There are some uses for which QR codes make perfect sense, like this customized mobile boarding pass. We’re also fans of situations in which the code encapsulates real data, like a vCard encoded into a QR Code on the back of a business card. Again — this only works with some phones but for those that work it’s a great trick.
We do expect the prevalence of NFC devices to increase dramatically in the next year as more hardware ships to support it. 2013 will see a significant boost if Apple delivers NFC as part of the iPhone 5 (which is widely expected to contain it). Near Field Communication allows devices to speak without photos or cables, transmitting data wirelessly (Visa PayWave cards featuring the above symbol are already in market). Google has bet big on NFC with the launch of Google Wallet, and Nokia has partnered with a Taiwanese taxi company to offer cab ordering by just touching your phone to one of their 15,000 posters.
Data powers everything we do at Klick. We strongly believe that data is the new creative: the critical factor that differentiates the best campaigns. The beautify of digital marketing lies in our ability to measure and optimize it, which is powered by data and analytics.

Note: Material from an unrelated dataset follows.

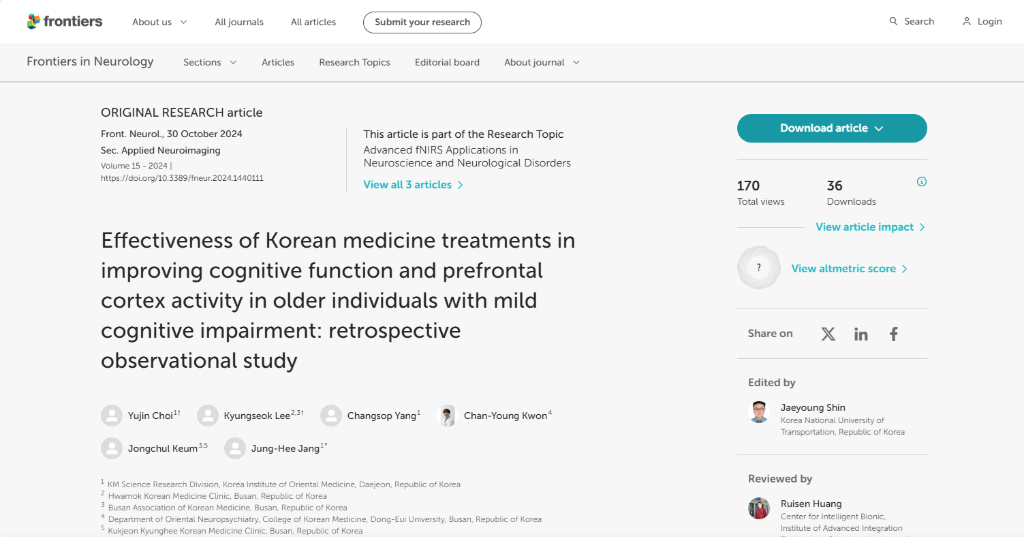
Task: Click the Frontiers logo
Action: click(x=63, y=21)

Although not directly related to marketing, consider the impact to personalized healthcare represented by the sub $100 genome sequence. Personalized therapies go from the land of the rich to the land of the masses. Steve Jobs spent $100,000 to have his tumor and genome sequenced (though it sadly didn’t save him). What happens to the amount of data on healthcare when all of us can?
We often play a ‘follow the money’ game at Klick and you need look no further than the job market to understand this trend. This chart shows the growth rate of “analytics and data science” job starters on LinkedIn for the last 20 years. Although still only about 1% of all job starters, the steepness of the curve tells most of the story.
You can also look no further than the innovators in social media and technology. Nicholas Felton is a graphic designer who was based in Brooklyn. He started producing beautiful personal annual reports in 2006, recording and then visualizing data all about his year. He was hired by Facebook in 2010 and was one of the leads on the Timeline redesign of Facebook Profiles, which launches this year. Safe to say that data is the new black.
We use data to connect multi-channel marketing campaigns together and to make use of the tangled mess they tend to create. Our teams are experts and untangling messes like the cables in this slide, connecting all the right outputs to downstream inputs and building a cohesive, unified data model across all touchpoints. Attribution becomes critical in these scenarios, so make sure that you have built in an attribution model that makes it easy to attribute the origin of a consumer into the campaign.
All of this data can be really overwhelming, so make sure that you don’t drown yourself. Measure everything so it’s recorded but only report on the most critical KPIs.
This is really the year of iPads in the field. Most of our clients were considering it last year and have decided to roll out this next year. Although we can talk about tablets, the truth is that everyone is going iPad.
We’re building everything from complex IVAs with full pre-call planning and slide selectors right up to beautiful interactive pages with animation, interactive elements, video, etc.
We’re also helping Learning and Training teams overcome the iPad’s biggest challenge: lack of Flash support. This example shows that it can be done, using a combination of HTML5 content and video.